Last year, Tui was celebrated as one of PopMatters’ Best Folk Albums of 2019. Their album, Pretty Little Mister, was lauded for showcasing their takes on multiple folk songs written by African-American artists and presented in a traditional Black string band style. Now, one half of Tui, Jake Blount, is set to release a solo effort that once again highlights the often forgotten—or otherwise whitewashed—history of folk, country, and bluegrass music. Releasing on 29 May via Free Dirt, Spider Tales features the consummate banjoist, fiddler, and vocalist using his craft to resurrect Black and Indigenous perspectives in traditional roots music. The album title itself is a callback to Anansi, the great trickster, in Akan mythology.
Full of raw grit, the jaunty “Boll Weevil” is one such tune that Blount has chosen to interpret for Spider Tales. An old roots song from the early 1900s that reflects on the devastation wrought onto the cotton industry by the titular bug, it has more recently been popularized by artists like Old Crow Medicine Show and the Punch Brothers. Blount digs deep into the song to present it in an unvarnished form, informed by both its history and some modernity to develop his cover.

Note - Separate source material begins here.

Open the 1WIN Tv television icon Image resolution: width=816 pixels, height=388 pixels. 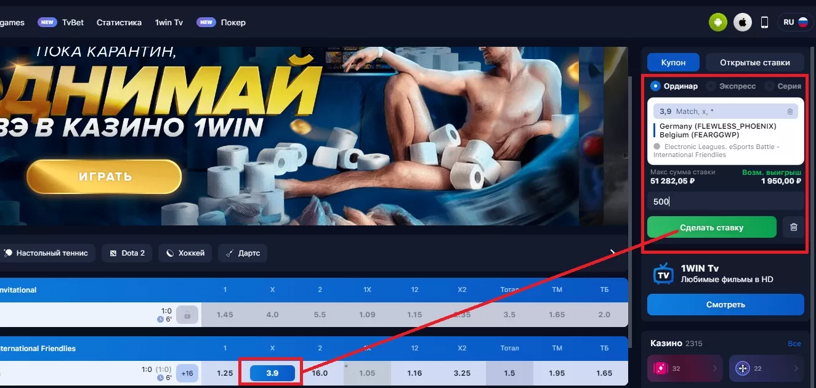pyautogui.click(x=663, y=274)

Blount tells PopMatters, “This song is a classic in the blues, bluegrass and old-time genres. I loosely learned it from a recording of the old-time fiddler Tommy Jarrell, but it was widely sung and performed throughout the 1900s; the story goes that Jarrell himself learned the song from a Black woman backstage at a festival. This arrangement of the song came out of some need on my part to reconcile the more traditional renditions that I love with the Ithaca sound that shaped my musicianship. Old as the song is, those younger influences are on full display when I perform this piece.”